This week the national currency lost EGP 1.5-2 against the US dollar, but on Wednesday the Egyptian pound stabilised at the Central Bank of Egypt (CBE) and other banks in the market.
At banks on Wednesday, the US dollar changed hands at EGP 17-17.5 for buying and EGP 17.4-18.25 for selling—the same rate as Tuesday.
The dollar has been gaining ground against the pound since Sunday, which caused alarm in the market.
Mohamed Abdel Aal, a board member of both the Suez Canal Bank and the Arab Sudanese Bank, said that it is not good, nor necessary, for the US dollar price to follow a downtrend so early after the flotation of the national currency.
“It should be moving up and down according to supply and demand,” he added.
Moreover, he predicted that the rate will move around EGP 16 in the coming days. He attributed this expectation to encouraging investment and hedge funds to sell their US dollars and invest in treasury bills and bonds denominated in pounds, in addition to countering the expected demand on the dollar after the CBE allowed banks to finance imports of non-essential goods.
He assured that the variations in exchange rates among banks and its movement is normal.
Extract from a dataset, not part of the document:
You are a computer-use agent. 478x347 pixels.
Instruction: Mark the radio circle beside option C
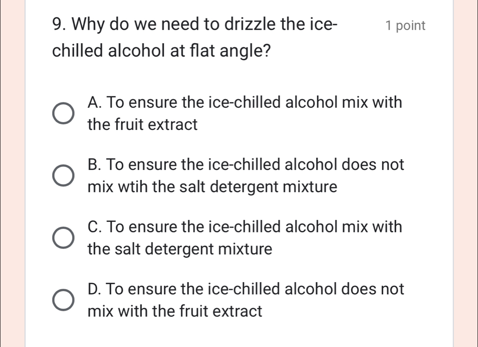pyautogui.click(x=63, y=238)
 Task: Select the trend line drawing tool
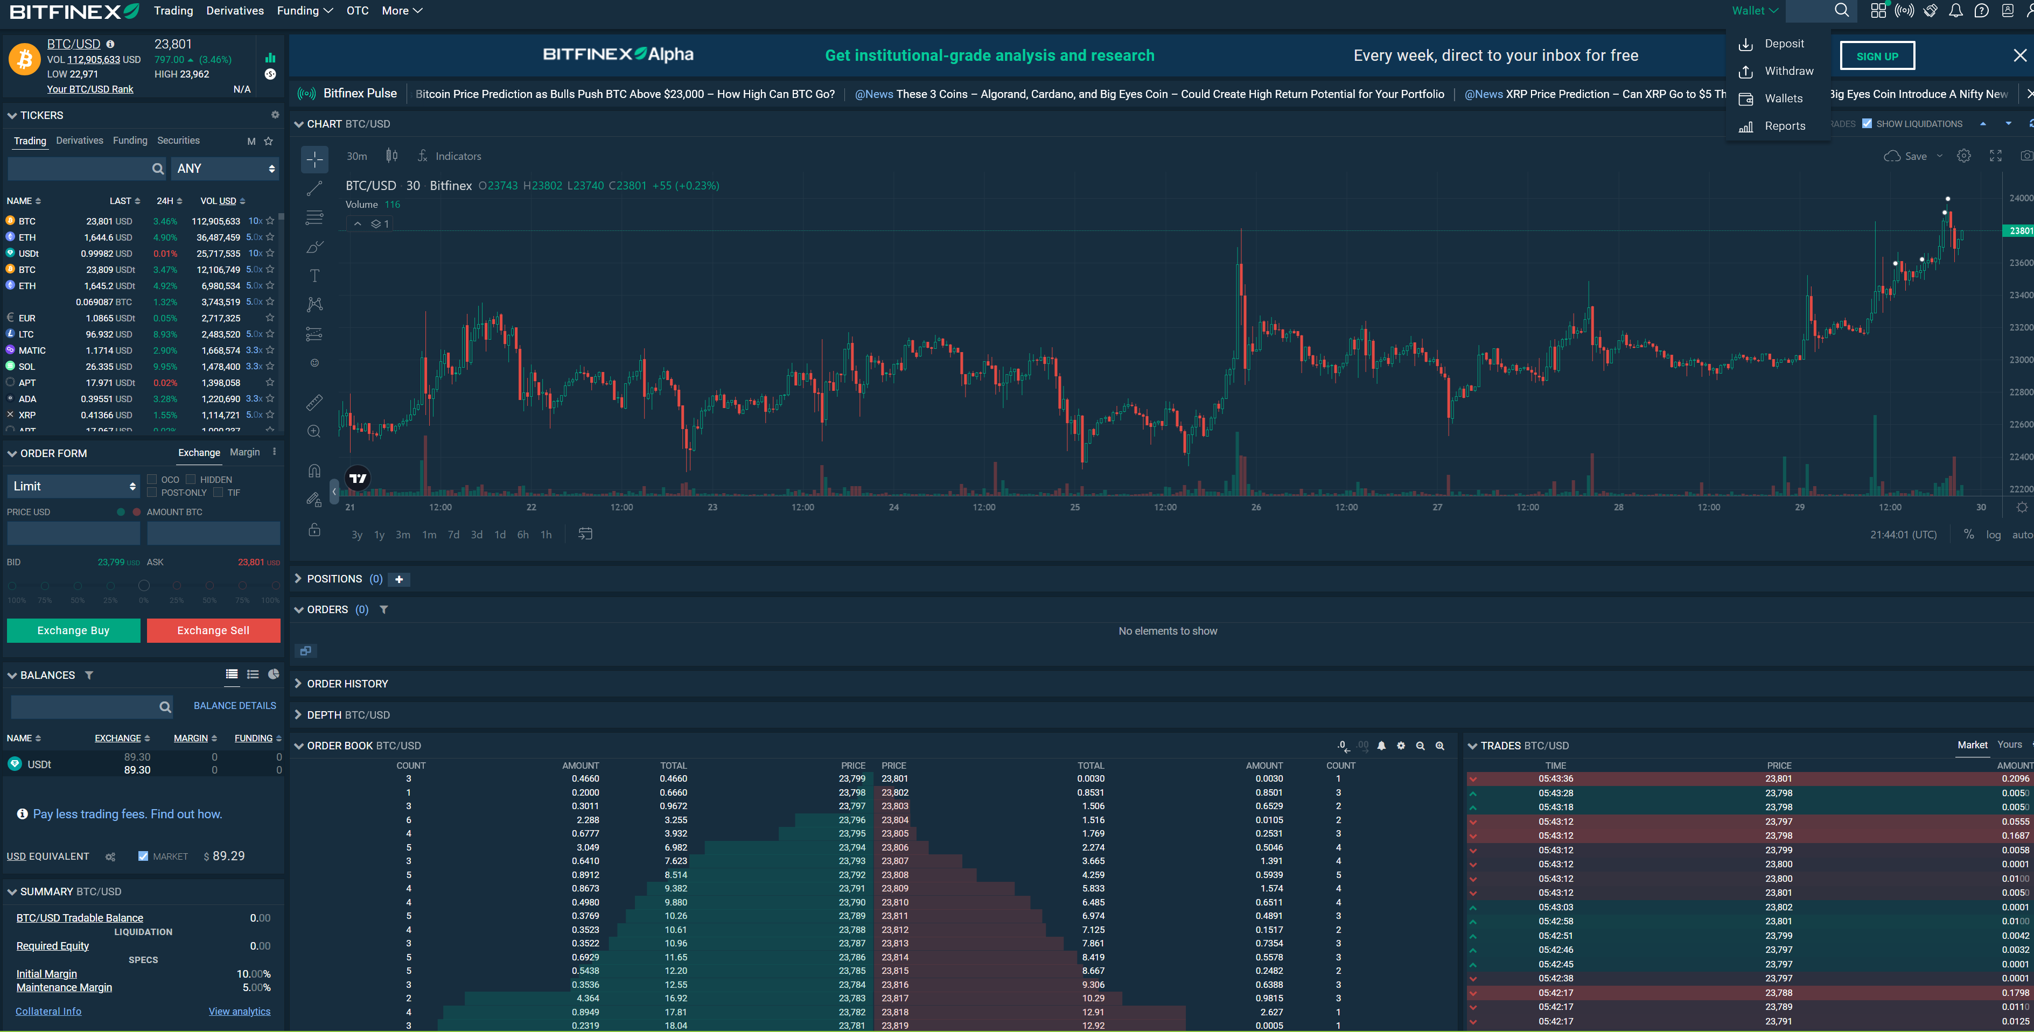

“The new exchange rate policy needs an appropriate period to pass through the transition phase and ensure the effectiveness of the market,” he explained. “The availability of the greenback and emergence of market-making banks and primary dealers who would cover the demand and set the fair price might take some time.”
Tamer Youssef, head of the treasury at a foreign bank operating in the Egyptian market, said that full flotation makes currency more sensitive to changes that affect demand and the supply, which reflects on the official exchange rate.
He added that this is something new in Egypt, where in recent years the CBE had always set a fixed price, while the unofficial market moved according to market conditions.
He also assured that the rise and fall of the exchange rate is normal until it reaches a real price that both balances supply and demand and achieves the state’s monetary targets, especially price stability.
He pointed out that the state is currently aiming to attract foreign investors to invest in government debt instruments and the Egyptian Exchange (EGX), as a step prior to attracting foreign direct investment. “This will not be realised before establishing an attractive exchange rate and a high return on investment in the national currency,” he explained. “This is why the rate is likely to remain around EGP 16 for about three months.”
He added that this will then be followed by inflow of direct investments, which would raise Egypt’s credit rating and increase its foreign exchange reserves—eventually leading the exchange rate lower to EGP 14.